Tahar Djaout, poète assassiné à l’âge de 39 ans, est une figure emblématique du destin de l’Algérie.
Djaout, un homme jeune, au regard de feu doux et à la moustache fière. Un Algérien s’exprimant en tamazight, en arabe et en français. Un homme féru de mathématiques, de sciences, d’art et de littérature. Un amoureux des livres et de la vie. Un homme sensible, généreux, courtois, modeste, discret, au courage de granit et à la volonté farouche. Un homme lié à son terroir, à son pays et un homme gourmand du monde. Un rêveur de l’avenir, et, également, du passé de son peuple.
Tahar Djaout est le martyr d’une cause à la fois évidente, éclatante, mais pourtant encore indéfinie à l’heure de sa mort. On pourrait imaginer aujourd’hui, alors que vingt ans sont passés et que des rivières de sang fraternel ont raviné à jamais la terre algérienne, que la cause est entendue. Ce n’est pas le cas.
Quand on pense au martyre de Lorca, on pense à la terrible guerre civile espagnole. Quand on pense à celui de Djaout, il est impossible de penser aussi clairement. Y a-t-il eu une guerre civile en Algérie dans les années 1990 ? Ou non ? Mais alors que s’est-il passé dans ce pays durant la dernière décennie du XXe siècle ? Que s’est-il passé dans l’ordre du compréhensible dans la brutale éclipse qui a soudain recouvert et étranglé ce pays de lumière minérale ?
Le passage du temps ne peut, à lui seul, améliorer l’acuité visuelle des gens, de ceux qui voudraient savoir, ni même celle des savants et des historiens…
Il y a bien des hypothèses plus ou moins solides, des explications plus ou moins convaincantes, des convictions plus ou moins sincères concernant la véritable nature de ces années sinistres, mais à la vérité on se doit de dire que nous sommes aujourd’hui, comme nous l’étions il y a vingt ans, dans la confusion…
Au printemps 93, l’Algérie semble se tenir, chancelante, au bord d’un gouffre. Depuis plus d’une décennie, elle semble avoir perdu le cap, navire ivre, aphasique, cahotant, à la boussole trafiquée, où à l’heure du désastre pourtant, les misérables lampions d’une fête macabre s’allument sur le pont. La société, étourdie d’un méchant coup du sort sur la nuque, brisée dans son élan, s’enlise dans les premières marches d’un marécage historique insoupçonné. Le peuple, telle une chamelle aveugle, erre, blatère tant qu’il peut et se met à divaguer. Les maîtres de l’heure sont figés dans la lumière grise de la mauvaise conscience qui sourd encore, malgré tout, des fissures du décor national, les mains honteuses, tachées du sang des jeunes émeutiers d’octobre.

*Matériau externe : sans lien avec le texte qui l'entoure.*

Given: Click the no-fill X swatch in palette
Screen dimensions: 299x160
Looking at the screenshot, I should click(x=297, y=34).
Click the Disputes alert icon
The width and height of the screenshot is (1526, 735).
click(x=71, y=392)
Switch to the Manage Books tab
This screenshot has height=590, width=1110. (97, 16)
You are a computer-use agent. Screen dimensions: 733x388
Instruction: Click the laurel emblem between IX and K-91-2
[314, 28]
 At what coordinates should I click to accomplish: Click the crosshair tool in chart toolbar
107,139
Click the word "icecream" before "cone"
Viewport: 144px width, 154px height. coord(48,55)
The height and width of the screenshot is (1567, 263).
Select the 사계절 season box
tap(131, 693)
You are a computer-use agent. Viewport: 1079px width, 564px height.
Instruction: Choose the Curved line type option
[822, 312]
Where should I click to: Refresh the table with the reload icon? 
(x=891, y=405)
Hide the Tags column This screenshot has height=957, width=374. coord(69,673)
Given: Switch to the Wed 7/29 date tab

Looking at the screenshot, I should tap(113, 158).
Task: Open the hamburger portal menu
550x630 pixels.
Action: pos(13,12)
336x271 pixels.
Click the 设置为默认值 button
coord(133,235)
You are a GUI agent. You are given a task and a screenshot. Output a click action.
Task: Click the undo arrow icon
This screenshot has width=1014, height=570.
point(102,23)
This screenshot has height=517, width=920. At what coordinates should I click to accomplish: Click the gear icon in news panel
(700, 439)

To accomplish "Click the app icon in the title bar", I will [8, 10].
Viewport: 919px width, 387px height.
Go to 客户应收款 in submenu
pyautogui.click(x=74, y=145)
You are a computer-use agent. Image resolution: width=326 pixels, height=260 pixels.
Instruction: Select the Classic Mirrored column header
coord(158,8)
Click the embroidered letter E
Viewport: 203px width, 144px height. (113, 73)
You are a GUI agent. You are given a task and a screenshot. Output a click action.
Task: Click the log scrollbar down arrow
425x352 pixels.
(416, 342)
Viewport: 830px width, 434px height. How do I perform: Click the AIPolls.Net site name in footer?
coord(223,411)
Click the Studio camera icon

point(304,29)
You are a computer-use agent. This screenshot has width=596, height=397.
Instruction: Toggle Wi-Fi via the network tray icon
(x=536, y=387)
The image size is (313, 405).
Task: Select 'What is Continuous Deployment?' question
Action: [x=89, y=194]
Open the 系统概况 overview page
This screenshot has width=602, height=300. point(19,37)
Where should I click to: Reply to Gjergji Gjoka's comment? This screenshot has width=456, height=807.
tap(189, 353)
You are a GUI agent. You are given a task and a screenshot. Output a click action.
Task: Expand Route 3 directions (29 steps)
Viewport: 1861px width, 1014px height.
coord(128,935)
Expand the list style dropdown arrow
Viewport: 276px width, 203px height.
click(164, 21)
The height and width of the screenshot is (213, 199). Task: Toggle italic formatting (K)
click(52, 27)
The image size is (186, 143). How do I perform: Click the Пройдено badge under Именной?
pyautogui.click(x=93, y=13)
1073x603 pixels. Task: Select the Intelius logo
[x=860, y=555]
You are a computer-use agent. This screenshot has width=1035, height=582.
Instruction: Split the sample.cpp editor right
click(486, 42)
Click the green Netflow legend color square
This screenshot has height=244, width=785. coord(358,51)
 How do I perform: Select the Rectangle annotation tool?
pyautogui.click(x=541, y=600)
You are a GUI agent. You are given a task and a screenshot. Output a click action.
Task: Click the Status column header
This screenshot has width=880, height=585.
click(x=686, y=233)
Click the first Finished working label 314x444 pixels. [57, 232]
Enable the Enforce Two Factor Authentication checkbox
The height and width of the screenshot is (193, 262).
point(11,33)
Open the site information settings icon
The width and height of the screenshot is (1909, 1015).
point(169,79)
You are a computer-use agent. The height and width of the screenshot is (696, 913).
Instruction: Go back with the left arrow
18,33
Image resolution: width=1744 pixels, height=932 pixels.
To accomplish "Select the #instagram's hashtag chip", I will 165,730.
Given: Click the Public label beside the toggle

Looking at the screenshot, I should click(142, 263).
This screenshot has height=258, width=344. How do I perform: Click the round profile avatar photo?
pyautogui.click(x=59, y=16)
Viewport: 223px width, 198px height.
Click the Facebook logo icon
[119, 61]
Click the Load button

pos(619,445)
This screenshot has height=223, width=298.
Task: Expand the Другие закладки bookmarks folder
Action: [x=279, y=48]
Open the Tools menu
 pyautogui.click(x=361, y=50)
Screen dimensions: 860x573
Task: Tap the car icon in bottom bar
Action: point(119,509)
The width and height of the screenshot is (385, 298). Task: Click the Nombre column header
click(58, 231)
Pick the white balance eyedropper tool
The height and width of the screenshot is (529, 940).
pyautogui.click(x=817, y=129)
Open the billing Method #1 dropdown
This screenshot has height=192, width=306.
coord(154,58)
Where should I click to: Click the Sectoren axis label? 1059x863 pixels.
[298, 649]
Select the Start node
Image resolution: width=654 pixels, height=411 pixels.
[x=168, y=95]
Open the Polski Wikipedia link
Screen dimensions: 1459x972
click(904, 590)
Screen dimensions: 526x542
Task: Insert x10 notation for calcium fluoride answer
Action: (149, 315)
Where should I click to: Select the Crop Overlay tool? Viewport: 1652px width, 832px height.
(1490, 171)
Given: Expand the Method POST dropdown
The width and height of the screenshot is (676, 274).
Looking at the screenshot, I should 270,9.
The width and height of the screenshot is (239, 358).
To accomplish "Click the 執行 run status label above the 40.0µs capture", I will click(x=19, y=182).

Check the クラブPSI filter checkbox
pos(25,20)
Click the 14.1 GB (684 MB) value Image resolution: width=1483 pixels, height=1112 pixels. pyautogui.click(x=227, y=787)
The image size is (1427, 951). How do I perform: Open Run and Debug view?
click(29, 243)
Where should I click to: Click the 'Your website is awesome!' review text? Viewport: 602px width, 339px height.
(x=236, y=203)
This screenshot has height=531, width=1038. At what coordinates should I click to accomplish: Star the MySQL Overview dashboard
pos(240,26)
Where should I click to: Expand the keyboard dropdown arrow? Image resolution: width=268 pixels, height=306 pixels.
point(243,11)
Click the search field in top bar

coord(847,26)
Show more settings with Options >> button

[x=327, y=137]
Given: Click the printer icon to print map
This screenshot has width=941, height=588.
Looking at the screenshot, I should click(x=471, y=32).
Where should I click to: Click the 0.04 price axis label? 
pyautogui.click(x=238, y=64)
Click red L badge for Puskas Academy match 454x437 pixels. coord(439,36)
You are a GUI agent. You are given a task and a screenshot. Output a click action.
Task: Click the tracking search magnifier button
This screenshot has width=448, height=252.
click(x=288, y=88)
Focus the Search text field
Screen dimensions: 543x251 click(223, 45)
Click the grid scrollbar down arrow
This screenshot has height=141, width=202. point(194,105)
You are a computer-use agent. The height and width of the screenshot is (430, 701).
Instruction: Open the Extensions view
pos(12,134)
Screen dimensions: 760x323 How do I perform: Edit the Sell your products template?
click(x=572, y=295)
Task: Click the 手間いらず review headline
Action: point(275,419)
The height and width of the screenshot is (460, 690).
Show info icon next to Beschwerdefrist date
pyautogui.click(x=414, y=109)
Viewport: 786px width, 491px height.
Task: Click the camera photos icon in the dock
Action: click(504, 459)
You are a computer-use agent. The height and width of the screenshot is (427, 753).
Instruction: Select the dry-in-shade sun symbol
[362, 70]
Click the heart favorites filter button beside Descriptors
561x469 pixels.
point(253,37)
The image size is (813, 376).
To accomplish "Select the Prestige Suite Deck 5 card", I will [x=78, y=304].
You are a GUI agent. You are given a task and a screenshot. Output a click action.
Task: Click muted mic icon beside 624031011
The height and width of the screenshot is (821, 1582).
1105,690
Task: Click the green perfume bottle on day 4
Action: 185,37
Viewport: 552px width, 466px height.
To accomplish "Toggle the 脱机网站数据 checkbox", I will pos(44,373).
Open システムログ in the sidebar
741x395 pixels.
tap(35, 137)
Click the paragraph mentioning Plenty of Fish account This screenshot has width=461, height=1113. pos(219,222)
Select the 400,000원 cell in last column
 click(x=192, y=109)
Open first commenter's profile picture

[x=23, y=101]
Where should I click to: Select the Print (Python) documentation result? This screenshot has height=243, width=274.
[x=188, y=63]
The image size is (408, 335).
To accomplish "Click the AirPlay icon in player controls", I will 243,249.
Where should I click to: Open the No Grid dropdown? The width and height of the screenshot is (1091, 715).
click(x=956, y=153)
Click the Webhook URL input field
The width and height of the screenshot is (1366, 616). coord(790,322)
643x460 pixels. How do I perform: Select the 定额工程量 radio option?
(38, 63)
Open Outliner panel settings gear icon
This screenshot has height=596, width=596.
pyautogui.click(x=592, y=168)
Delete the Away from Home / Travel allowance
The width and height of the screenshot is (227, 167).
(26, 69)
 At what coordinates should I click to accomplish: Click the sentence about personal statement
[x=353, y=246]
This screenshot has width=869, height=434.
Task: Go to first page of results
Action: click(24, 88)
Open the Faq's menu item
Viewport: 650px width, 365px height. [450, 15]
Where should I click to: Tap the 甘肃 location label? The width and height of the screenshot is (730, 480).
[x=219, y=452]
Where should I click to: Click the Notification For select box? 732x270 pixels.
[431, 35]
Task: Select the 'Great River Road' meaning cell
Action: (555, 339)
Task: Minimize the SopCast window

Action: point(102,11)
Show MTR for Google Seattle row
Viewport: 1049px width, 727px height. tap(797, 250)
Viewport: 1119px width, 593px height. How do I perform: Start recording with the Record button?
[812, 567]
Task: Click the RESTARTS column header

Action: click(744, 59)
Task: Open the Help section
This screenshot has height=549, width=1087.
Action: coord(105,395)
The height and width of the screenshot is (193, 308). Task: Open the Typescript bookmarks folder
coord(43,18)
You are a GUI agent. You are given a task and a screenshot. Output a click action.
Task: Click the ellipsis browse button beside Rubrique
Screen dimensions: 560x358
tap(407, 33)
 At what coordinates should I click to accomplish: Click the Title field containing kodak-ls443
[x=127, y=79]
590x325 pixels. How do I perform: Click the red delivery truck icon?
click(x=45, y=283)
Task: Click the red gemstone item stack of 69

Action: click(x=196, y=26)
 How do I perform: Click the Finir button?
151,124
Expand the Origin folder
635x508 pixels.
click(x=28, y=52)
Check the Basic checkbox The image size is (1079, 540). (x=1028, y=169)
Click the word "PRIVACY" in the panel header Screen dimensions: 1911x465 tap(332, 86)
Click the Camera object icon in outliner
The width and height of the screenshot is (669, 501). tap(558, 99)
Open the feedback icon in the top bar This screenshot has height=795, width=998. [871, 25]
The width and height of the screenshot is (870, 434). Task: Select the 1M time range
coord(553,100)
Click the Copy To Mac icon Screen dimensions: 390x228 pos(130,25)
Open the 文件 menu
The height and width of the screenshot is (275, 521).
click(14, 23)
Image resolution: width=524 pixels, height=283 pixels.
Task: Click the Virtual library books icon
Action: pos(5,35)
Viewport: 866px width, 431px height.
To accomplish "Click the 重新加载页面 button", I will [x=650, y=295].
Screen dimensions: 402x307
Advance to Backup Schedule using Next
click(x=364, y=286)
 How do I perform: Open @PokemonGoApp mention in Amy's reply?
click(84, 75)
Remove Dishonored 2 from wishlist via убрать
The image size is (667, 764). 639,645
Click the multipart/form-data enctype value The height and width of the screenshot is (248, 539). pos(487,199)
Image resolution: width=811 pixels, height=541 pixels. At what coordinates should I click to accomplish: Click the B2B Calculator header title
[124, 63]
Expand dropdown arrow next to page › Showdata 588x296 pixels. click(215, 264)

Ils sont figés dans une posture qu’ils ne saisissent pas bien eux-mêmes. Car en réalité, dans leurs murs et leur mutisme, ils s’agitent à trouver l’oxygène nécessaire à leur survie. Avec leur café nocturne, ils testent des échantillons de biscuits modernes pour la traversée. Ils parlent des différentes échéances, des différentes conceptions de l’au-delà du régime, ils examinent différentes possibilités, différentes façons de tenir ce peuple, entre eux, bien sûr, mais aussi avec leurs partenaires et complices du moment. Les maîtres de l’heure savent que l’heure tourne, que le mythe se délite tout à coup devant les yeux incrédules de la multitude des citoyens défaits, de la masse des fidèles à la recommandation de préférer l’injustice au désordre, pressentant qu’il y a pour notre destin pire que l’injustice, et pire que le désordre, qu’il y a quelque chose d’encore plus terrible, quelque chose comme la collusion de tous les crimes, qu’il y aura, à la fois, le pire des chaos et la plus cruelle des confusions, qu’il y aura la résurgence du malheur dont on pensait être sortis une courte génération plus tôt, à peine… (…)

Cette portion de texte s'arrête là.